Usai pementasan Bedaya Sabda Aji dipersembahkan kepada Sultan HBX, artinya sejak itu pula Bedaya Sabda Aji adalah milik Sultan HB X. Sudah jamak di dunia seni (dulu), sebuah karya dipersembahkan kepada raja, dan akhirnya dianggap karya raja tersebut. Namun tidak selalu seperti itu, karena karya yang lahir atas prakarsa raja atau penguasa kala itu, juga dianggap karya pemrakrasa atau penguasa.

Apalagi, raja dan keluarganya (sentana dalem) semua bisa menari. Bahkan, untuk belajar tata krama semua putra-putri raja wajib belajar menari. Itu dulu tentu. Sekarang kurang jelas, apakah masih berlaku belajar tata krama dilakukan dengan belajar menari/ wayang wong ataukah tidak. Namun, besar kemungkinan tidak lagi.

Banyaknya karya seni dan sastra yang noname di Jawa/ Indonesia, kebanyakan karena sifat rendah hati seseorang (pengarang), mereka tidak mau menonjolkan diri. Akibatnya, banyak pula karya yang tidak terdokumentasi dengan baik, karena penyebaran ataupun pelestariannya hanya gethok tular, seperti tutur tinular. Aslinya seperti apa, karya siapa, sulit ditelusuri.

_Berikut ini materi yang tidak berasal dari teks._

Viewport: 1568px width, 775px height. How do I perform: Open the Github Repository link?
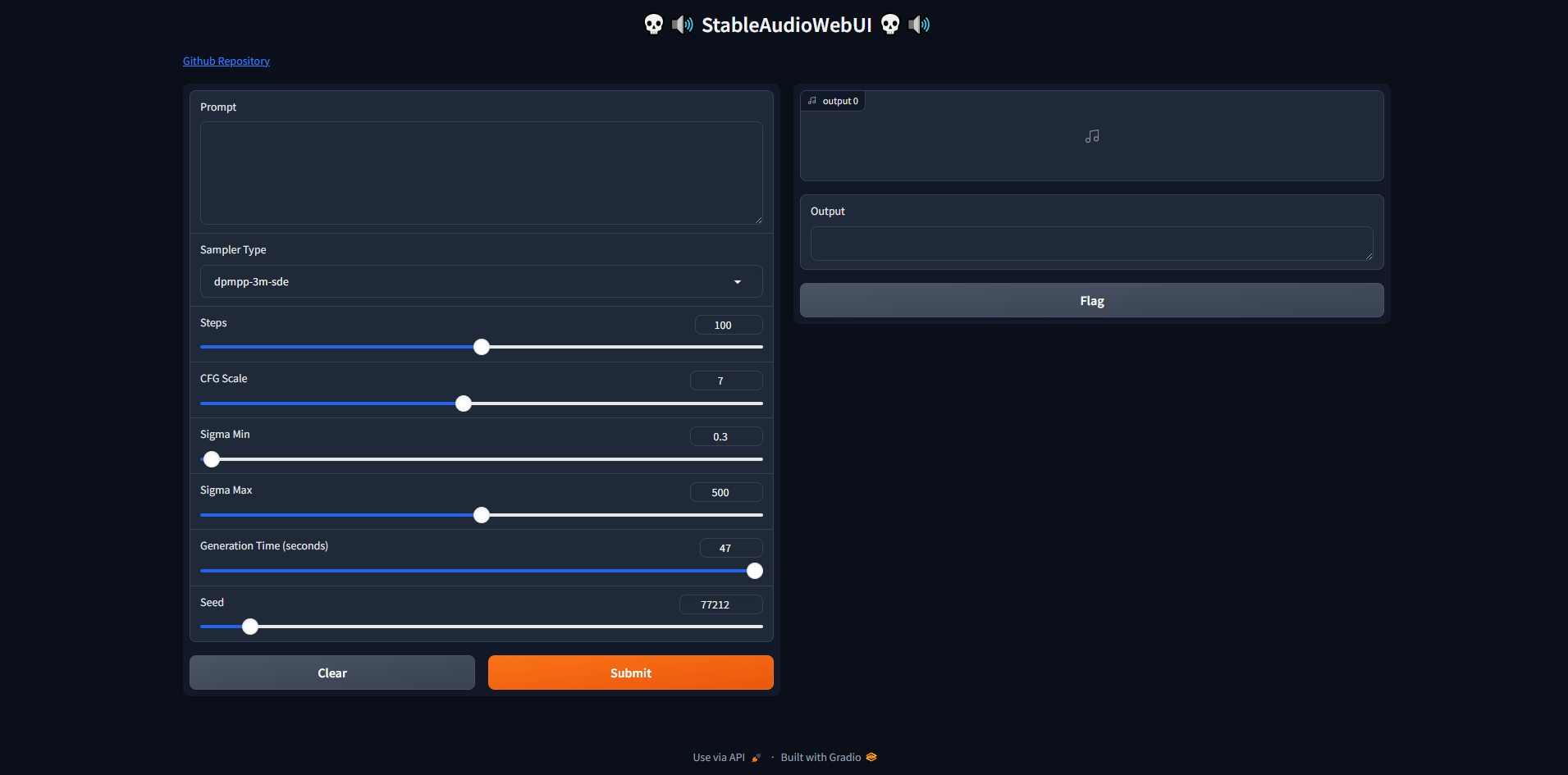(226, 62)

Karya-karya yang berupa persembahan dari kawula kepada raja, tidak sedikit, baik berupa lagu atau gending, tarian, tembang lukisan (batik) dan lain-lain. Bagi kawula (rakyat jelata) bisa mempersembahkan sesuatu kepada raja, apalagi disukai, adalah hal yang membanggakan. Mereka berbuat seperti itu tanpa pamrih, kecuali bakti dan bukti cinta rakyat kepada rajanya, pengayomnya.

Beberapa bedaya dipersembahkan kepada Sultan HB X sebelumnya, seperti Bedaya Sang Amurwa Bumi, Bedaya Harjuna Wiwaha, dan lain-lain.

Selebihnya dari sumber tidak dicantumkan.